Can we try to maintain *some* level of decorum here?

Have you read the document?

Posted Nov 20, 2011 20:13 UTC (Sun) by khim (subscriber, #9252) [Link]

> attach it to the existing textual file

Why not?

Because these files are already processed by quite a few different programs stitched together in non-obvious ways. To hope that you can keep all that synchronized... I'll wish you luck.

The nightmare scenario is for some messages to appear only in the journal and for other messages to appear only in syslog files.

If I understand correctly all messages pass the journald but plain old syslogd messages go to syslogd too. This means journald keeps everything no matter what.

log compression

Posted Nov 20, 2011 21:45 UTC (Sun) by dlang (guest, #313) [Link]

That is a useful option to have for log messages, but it's also available today. you can store your log messages in a database (of many different kinds, including nosql variations) and have the data indexed umpteen ways.

At the risk of being dismissed as an old fogy, the power of unix is based on the tradition of having many simple tools work together rather than having one tool that tries to do everything for everyone.

Nowhere is this more the case than in logging.

How important the logs are to you will vary drastically (do you want the application to stall if the log can't be written, do you want to spool to disk and run the risk of filling your disk, or do you want to throw away the log message)

how you store the logs will vary drastically, and in many cases you may want to store them in multiple ways.

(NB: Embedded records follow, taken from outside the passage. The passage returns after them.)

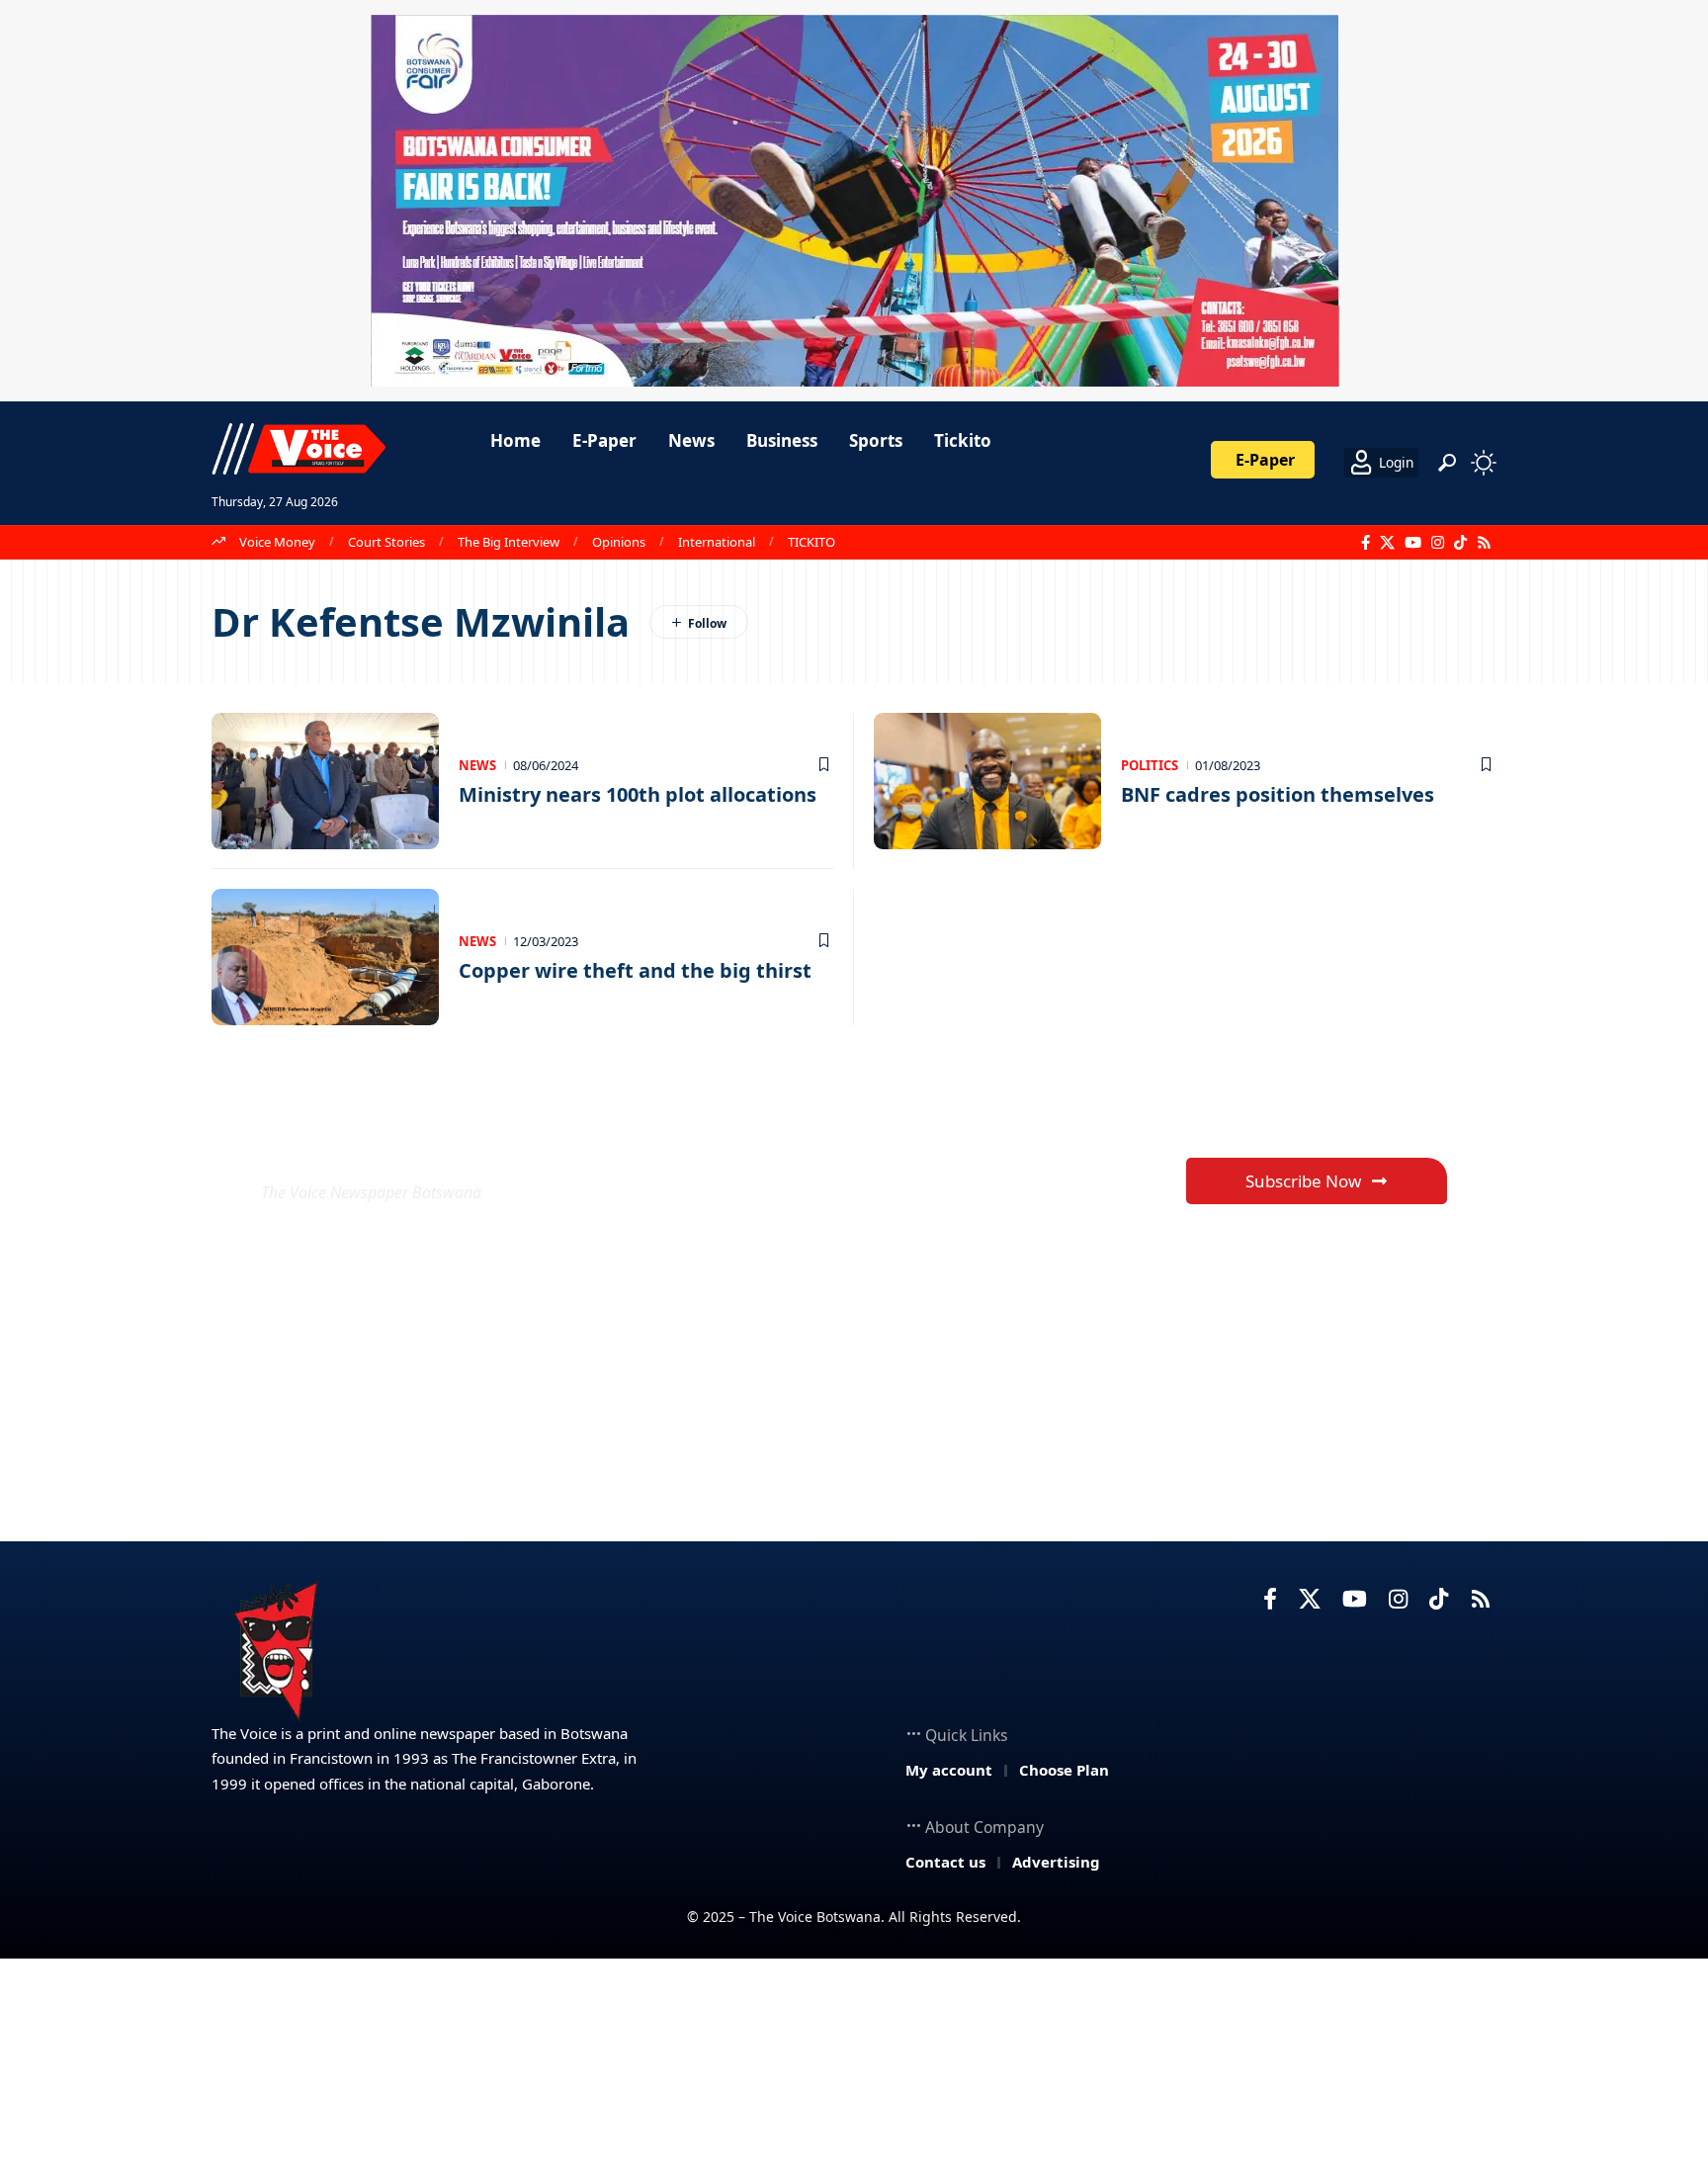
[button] (1447, 462)
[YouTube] (1413, 543)
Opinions (618, 542)
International (716, 542)
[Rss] (1484, 543)
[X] (1387, 543)
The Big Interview (508, 542)
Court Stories (386, 542)
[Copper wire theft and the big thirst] (325, 957)
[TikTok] (1460, 543)
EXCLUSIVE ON (407, 1144)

how you examine the logs for 'interesting' things will vary.

At my office we have all of the following in place

recording to flat files combining all the logs togeather

recording to flat files of specific types of log messages

recording to a nosql database cluster across a large farm of machines with everything indexed

opensouce tools to watch for 'interesting' events and notify us when they happen

custom tools to watch for 'interesting' events and notify us when they happen

commercial closed source tools to watch for 'interesting' events and notify us when they happen

with existing syslog, all of these things can work togeather and I can add other log processing as well

The Journal - a proposed syslog replacement

Posted Nov 21, 2011 7:08 UTC (Mon) by yoe (guest, #25743) [Link] (9 responses)

Binary logging is a very bad idea.

"oh, crap, it seems like my hard disk broke down. Let's quickly check the logs to see what happened."

"error: could not read log file: log file corrupt."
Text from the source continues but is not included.